Глава 1. Флуоресцентная и абсорбционная спектроскопия наномаркеров (зондов) в исследованиях структуры и свойств белков (литературный обзор)
§1.1. Физические основы электронной спектроскопии: спектры поглощения и спектры флуоресценции
Флуоресценция – излучательный переход из возбужденного состояния с синглетного уровня S1 в основное состояние S0: S1 ‒› S0 + hνфл. Такие переходы квантово-механически разрешены, а типичные величины скоростей испускания для них ~ 108 с -1 . Высокие значения скоростей испускания приводят к временам затухания флуоресценции ~ 10-8 с. Время жизни – это средний период времени, в течении которого флуорофор находится в возбуждённом состоянии. Наряду с фосфоресценцией, флуоресценция является видом люминесценции, классифицированной по продолжительности процесса излучения.
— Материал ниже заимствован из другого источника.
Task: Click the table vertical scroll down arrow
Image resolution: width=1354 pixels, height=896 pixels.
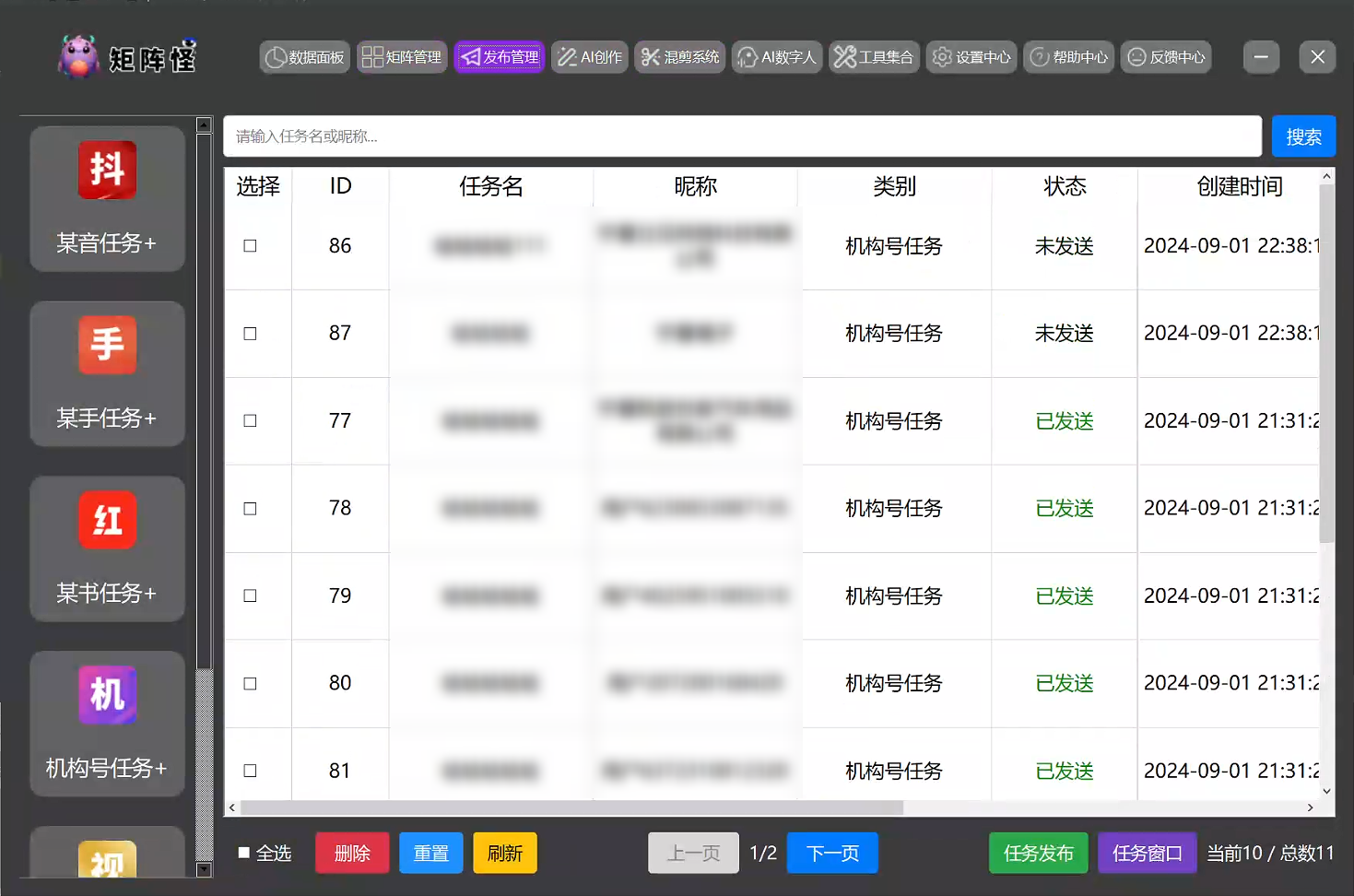Action: click(1327, 791)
В этом смысле флуоресценция - более быстрый процесс. Флуоресцентные спектральные данные обычно представляют в виде спектров испускания. Спектр испускания флуоресценции – это зависимость интенсивности флуоресценции от длин волн (в нанометрах) или волновых чисел (в см-1 ). Спектры флуоресценции сильно изменяются и зависят как от химической структуры флуорофора, так и от растворителя, в котором флуорофор растворён. Поглощение и испускание света хорошо иллюстрирует диаграмма уровней энергии, предложенная Яблонским. Основное, первое и второе электронные состояния обозначают S0, S1 и S2 соответственно. Каждый из этих уровней энергии может состоять из множества колебательных энергетических уровней, обозначаемых 0, 1, 2 и т.д. Переходы между различными электронными уровнями обозначены вертикальными линиями.